And I need to blast off today's challenge, which is to fiddle with an Emily Dickinson poem! Specifically, from NaPoWriMo, "...find an Emily Dickinson poem – preferably one you’ve never previously read – and take out all the dashes and line breaks. Make it just one big block of prose. Now, rebreak the lines. Add words where you want. Take out some words. Make your own poem out of it!" (This, because in a 1924 edition of her complete works, the editors removed her dashes or changed some of them to commas!)

Here, then, is the poem I've chosen, complete with its proper dashes: 

The morns are meeker than they were - (32)

BY EMILY DICKINSON
The morns are meeker than they were - 
The nuts are getting brown -
The berry’s cheek is plumper -
The rose is out of town. 
 
The maple wears a gayer scarf -
The field a scarlet gown -
Lest I sh'd be old-fashioned 
I’ll put a trinket on. 

Here it is, turned into a block of text:
The morns are meeker than they were The nuts are getting brown The berry’s cheek is
plumper The rose is out of town. The maple wears a gayer scarf The field a scarlet gown
Lest I sh'd be old-fashioned I’ll put a trinket on. 

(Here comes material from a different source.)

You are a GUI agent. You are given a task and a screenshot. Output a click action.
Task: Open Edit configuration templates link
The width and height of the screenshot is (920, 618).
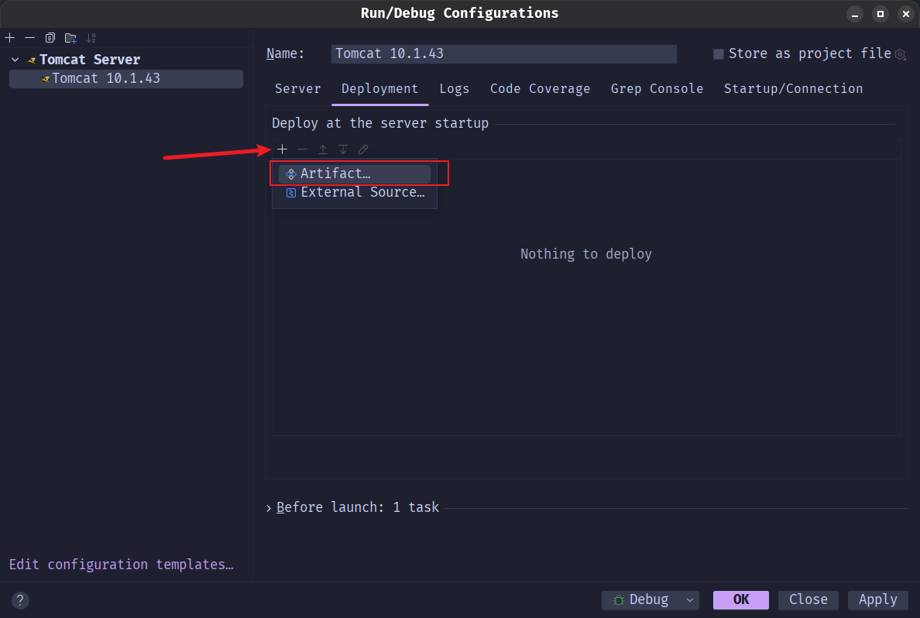pyautogui.click(x=121, y=565)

And here's my "new" poem, with newly broken lines, punctuation according
to moi and a couple of new words thrown in for good measure:

IF EMILY KNEW ABOUT CLIMATE CHANGE


How I mourn the morns
that line up for inspection,
faces washed, expectant, 
that are meeker than they were
before this spurious change in the weather.
Some may think it nuts
for even now the yard is getting brown,
thirsty for the rain that never comes.
And look, the berry's withered on the vine,
thin and sallow as a consumptive cheek 
after a month indoors, but even it remembers
plumper times. 
The rose is not happy with the service to its roots.
Get out of town! cry all the growing things.
Even the maple clings to its seeds as if it knows
they will not grow in such stern ground.
The field behind the house used to be scarlet
with zinnias come fall; no more. 
Now any living thing must fight for life
the moment it begins. 



And that's as far as I'm going with this one as I want to have one last look at the ocean
(and maybe one last Pedro fish burger) before we go to the airport. 

See you back in Canada!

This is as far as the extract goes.